Stored dataset items:
______________________________

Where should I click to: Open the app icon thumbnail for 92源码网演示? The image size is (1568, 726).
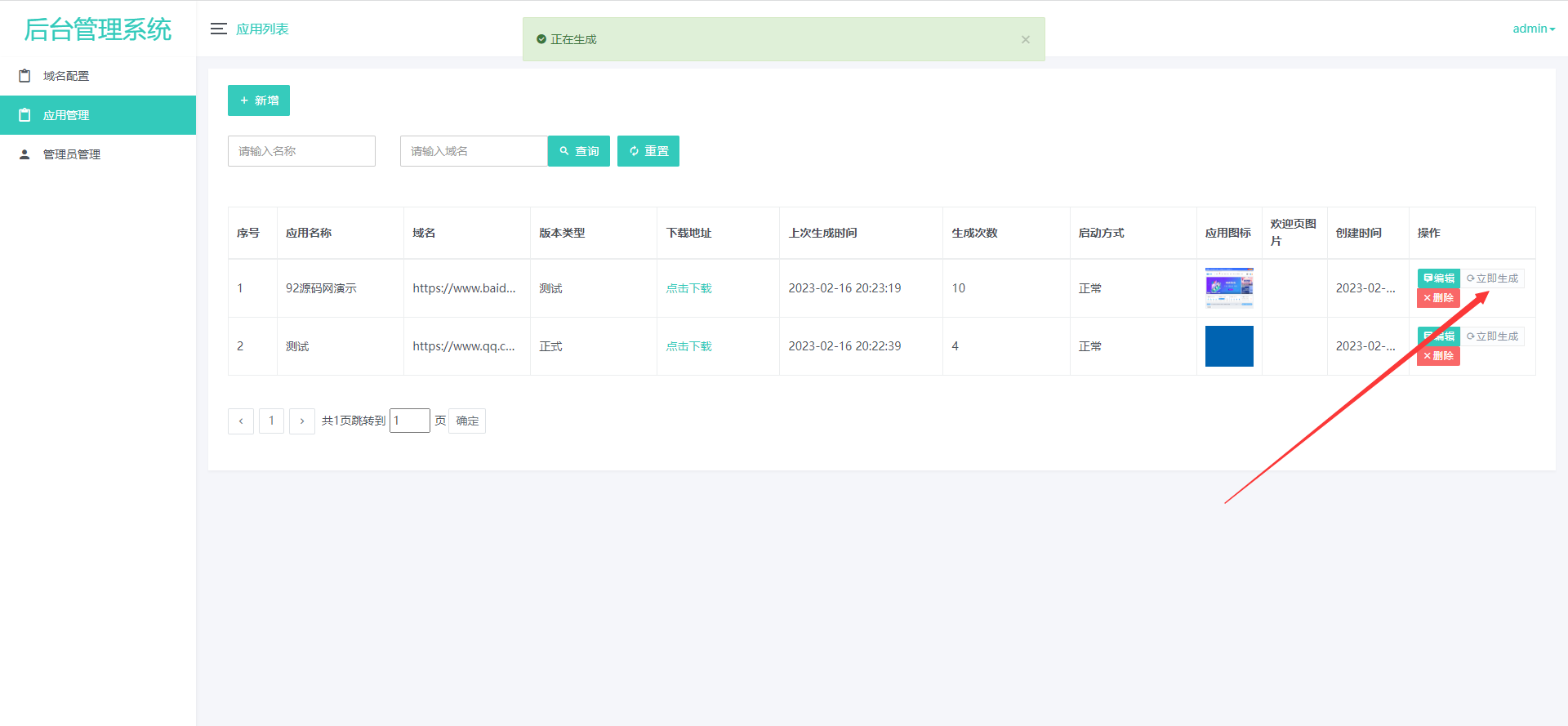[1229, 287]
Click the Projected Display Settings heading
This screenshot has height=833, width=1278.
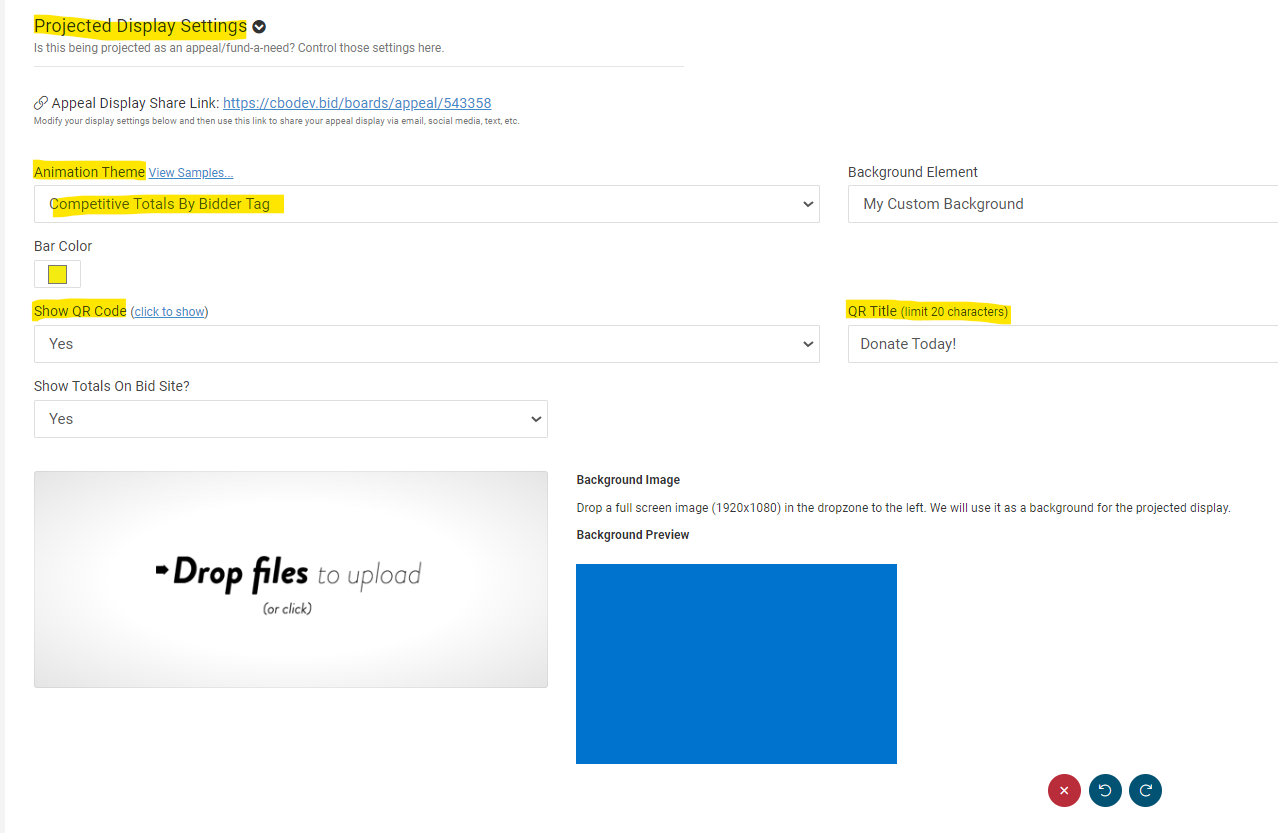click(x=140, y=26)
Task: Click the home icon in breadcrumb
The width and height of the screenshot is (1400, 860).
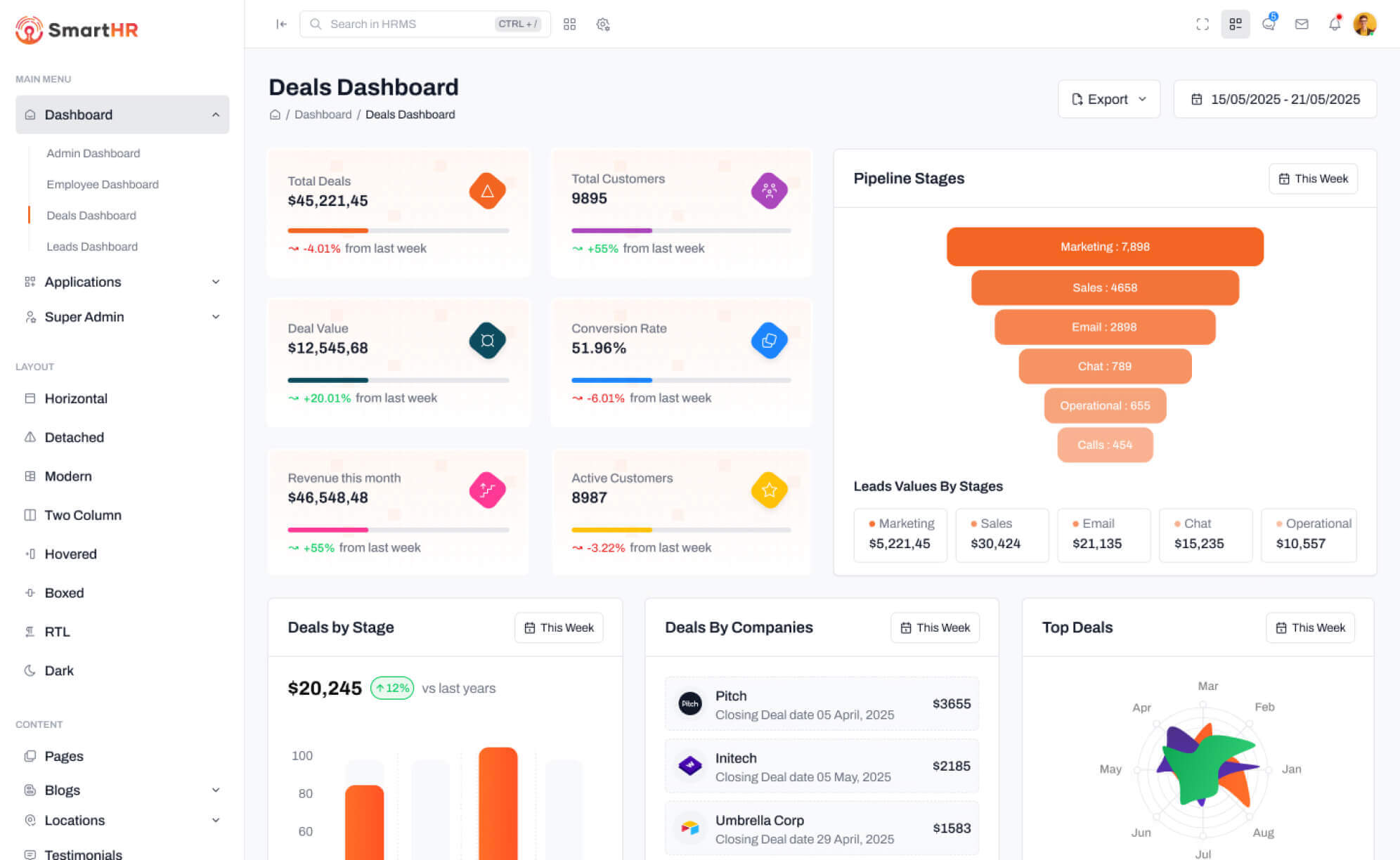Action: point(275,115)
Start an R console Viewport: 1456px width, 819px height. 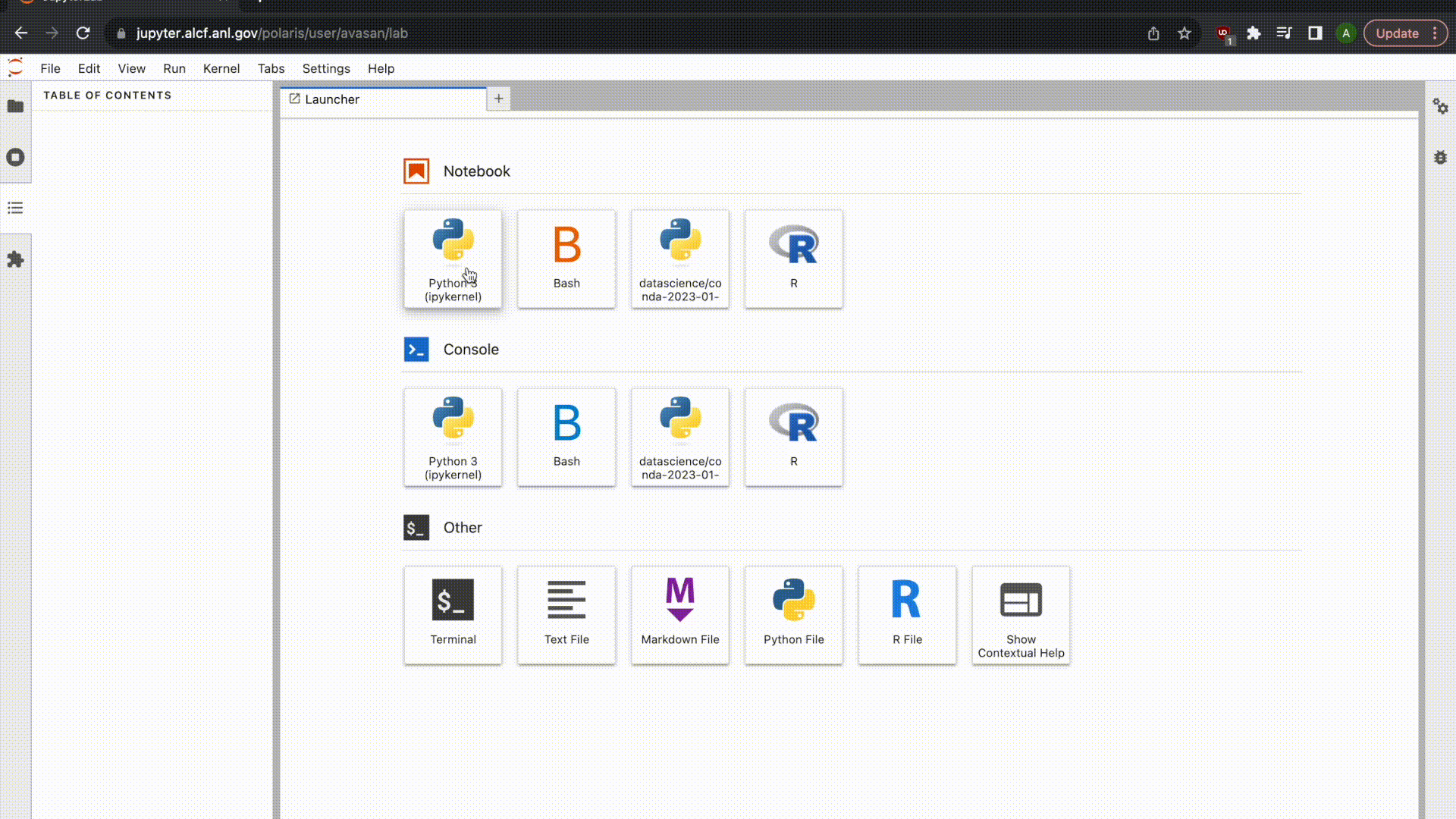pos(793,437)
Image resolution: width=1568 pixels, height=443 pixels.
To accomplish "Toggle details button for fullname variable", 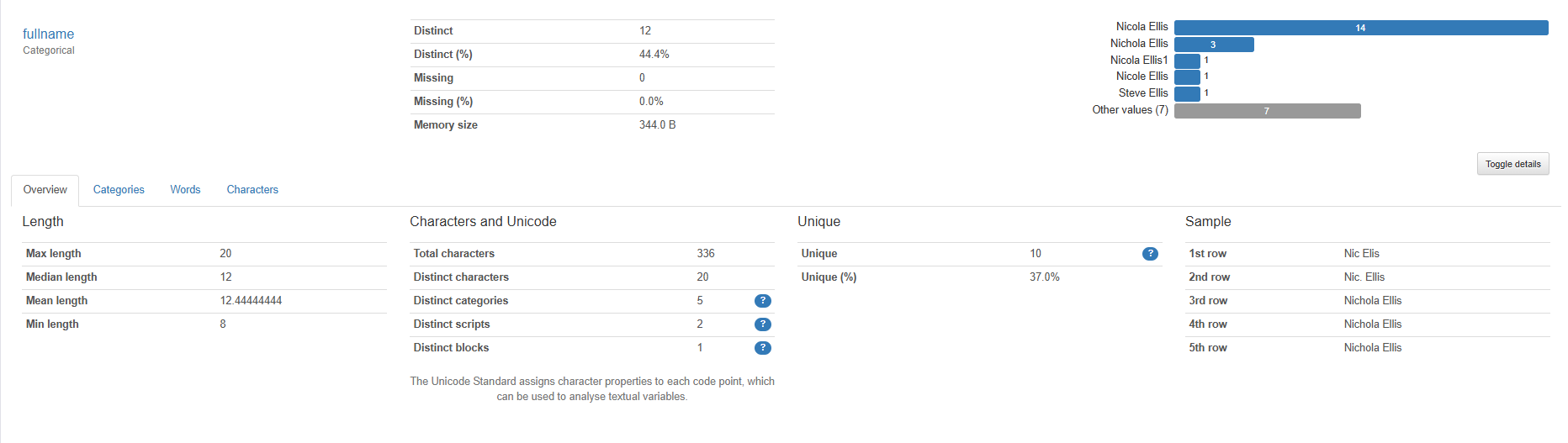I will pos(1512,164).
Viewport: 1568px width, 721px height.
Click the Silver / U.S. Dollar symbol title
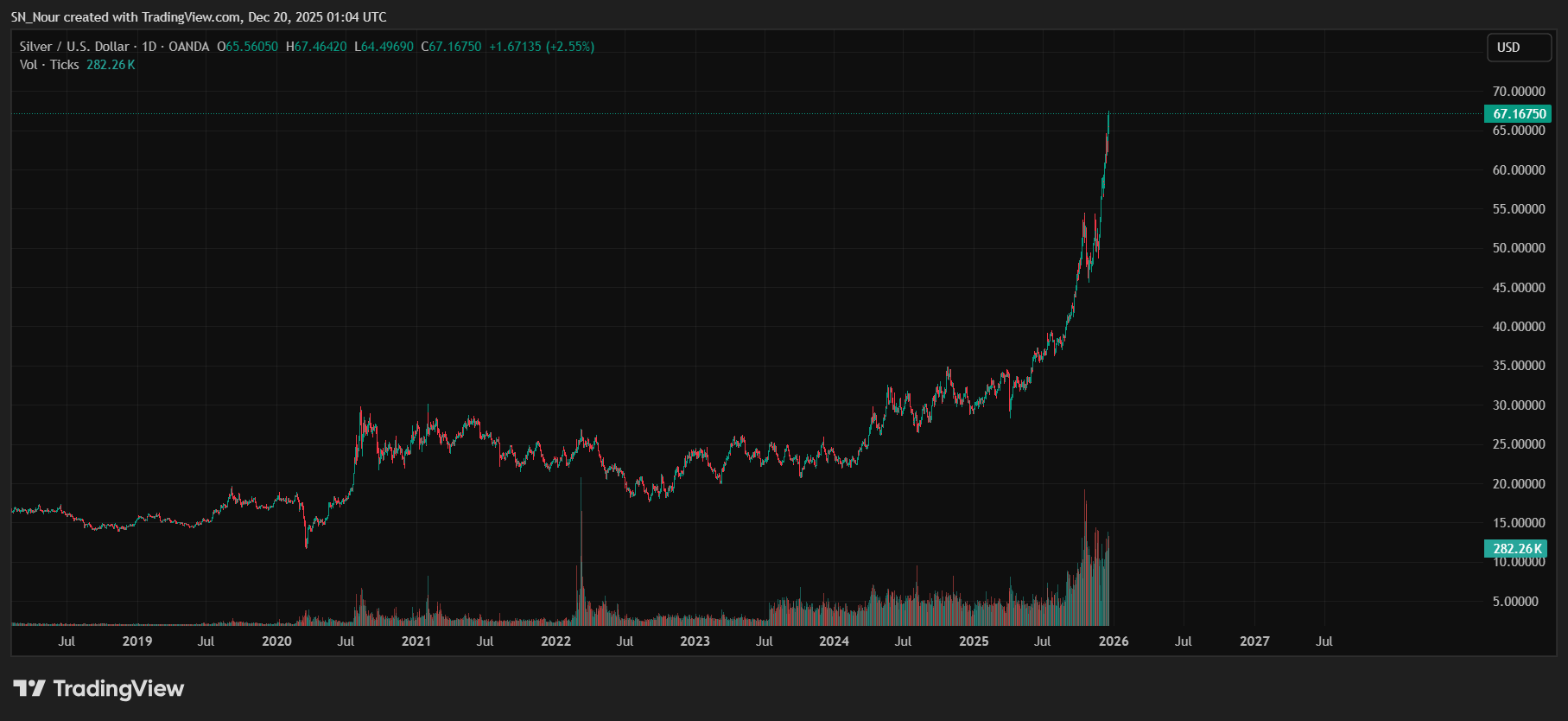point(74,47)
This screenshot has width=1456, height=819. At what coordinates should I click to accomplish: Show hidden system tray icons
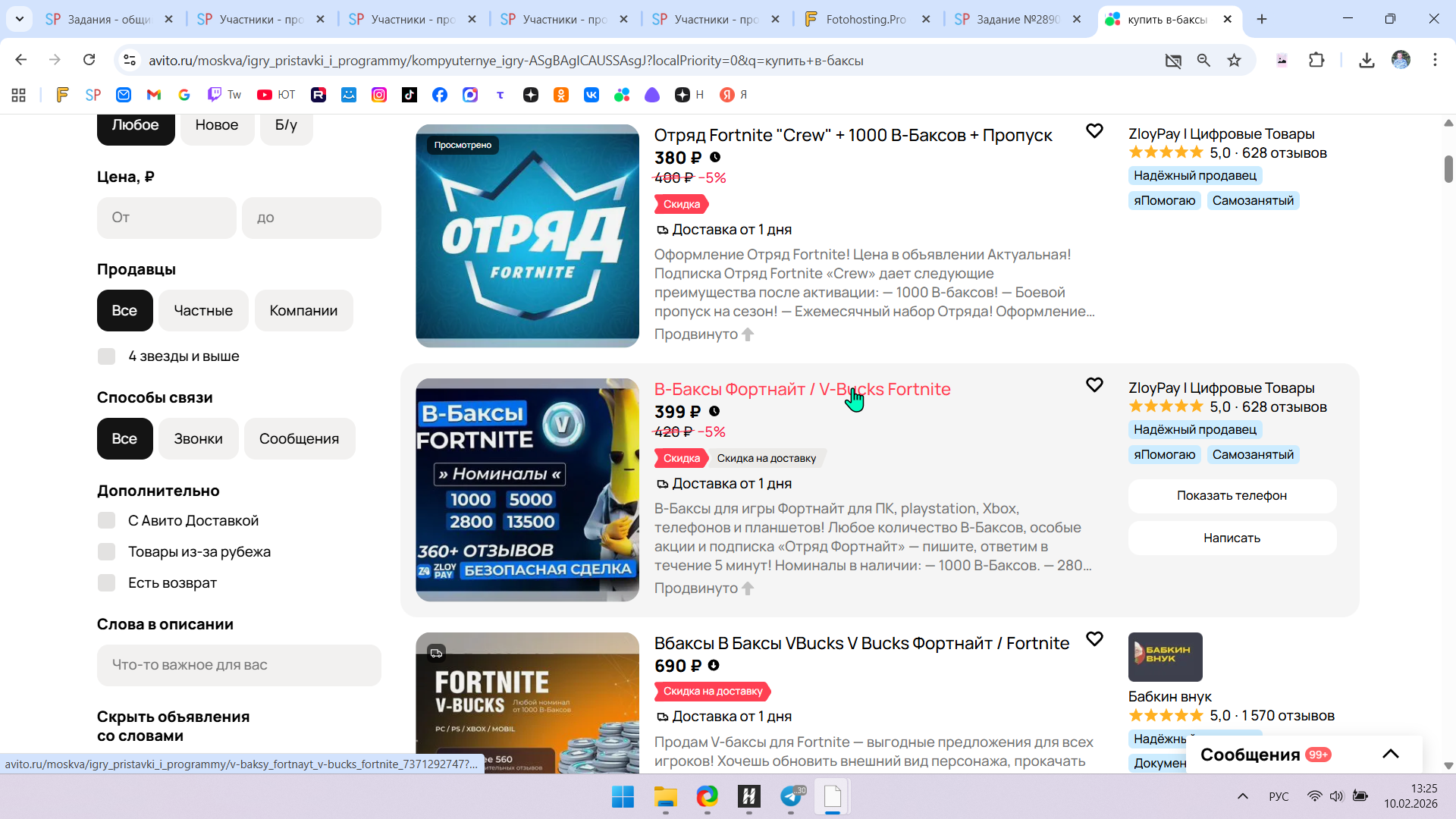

______________________________

Work instructions: Swap "Silver" for "Gold" in the lines from the one containing "Viewport: 1568px width, 721px height." down to the end of the items. Leave every other word unchanged, and omit the pictures from your answer.

Expected answer:
Viewport: 1568px width, 721px height.
Click the Gold / U.S. Dollar symbol title
point(74,47)
This screenshot has width=1456, height=819. At what coordinates should I click to accomplish: Show hidden system tray icons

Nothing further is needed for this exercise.